begin EXCERPT PROVIDED

[
https://issues.apache.org/jira/browse/HDFS-2912?page=com.atlassian.jira.plugin.system.issuetabpanels:comment-tabpanel&focusedCommentId=13203157#comment-13203157
]
Bikas Saha commented on HDFS-2912:
----------------------------------
>From what I read of the code, for some of the cases (such as a flush of logs)
>where the NN actually dies on shared dir hiccups the runtime.exit() call was
>not added in the HA context. It was added when JournalSet was added by
>Jitendra long ago.
In any case, I would ideally like to have a cleaner shutdown mechanism to make
sure that exit(1) do not proliferate in hard to find ways. Will let
[HDFS-2913|https://issues.apache.org/jira/browse/HDFS-2913] track that.
For now, I will add an exit(1) after the LOG.FATAL in
JournalSet.mapJournalsAndReportErrors(). This is the common code path through
which all journal operations go through (roll edit logs, flush etc). So putting
one here should hopefully catch all journal related cases.

end EXCERPT PROVIDED

→ **SET PROBLEM A**: List each distinct method call written with parentheses in the issue comment, one per line and each only once.
→ **SET PROBLEM B**: Write out the passage of the issue comment starting at "For now, I will" and ending at "journal related cases.", substituting "LOG.ERROR" for "LOG.FATAL".

begin DATA BLOCK

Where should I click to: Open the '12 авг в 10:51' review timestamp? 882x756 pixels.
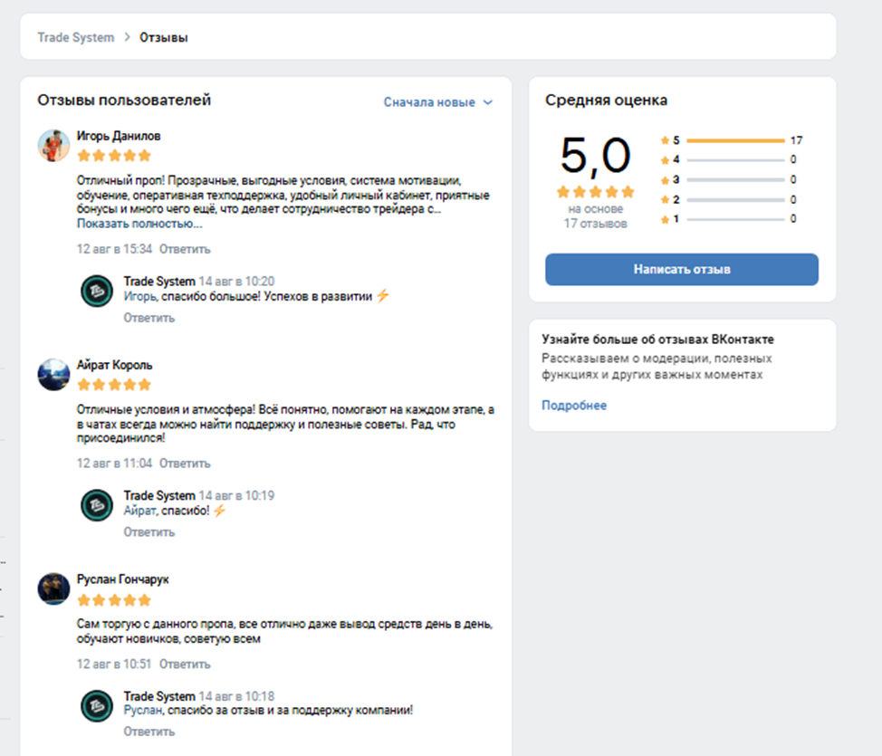114,665
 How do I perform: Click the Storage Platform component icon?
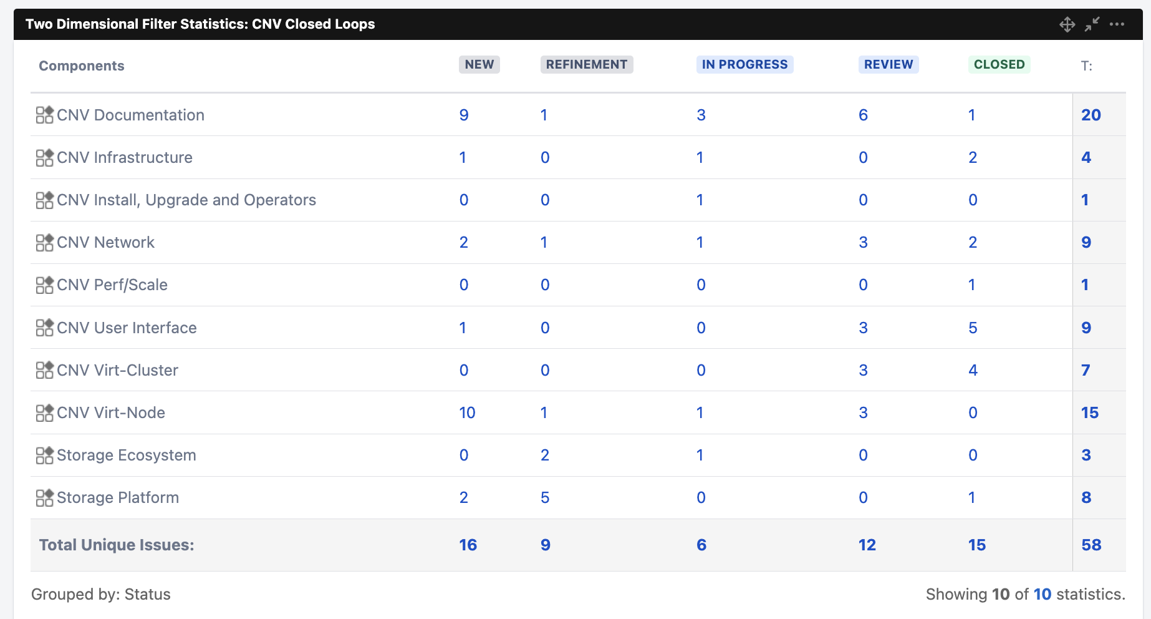[x=44, y=498]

end DATA BLOCK

→ **TASK RESPONSE A**:
runtime.exit()
exit(1)
JournalSet.mapJournalsAndReportErrors()

→ **TASK RESPONSE B**:
For now, I will add an exit(1) after the LOG.ERROR in
JournalSet.mapJournalsAndReportErrors(). This is the common code path through
which all journal operations go through (roll edit logs, flush etc). So putting
one here should hopefully catch all journal related cases.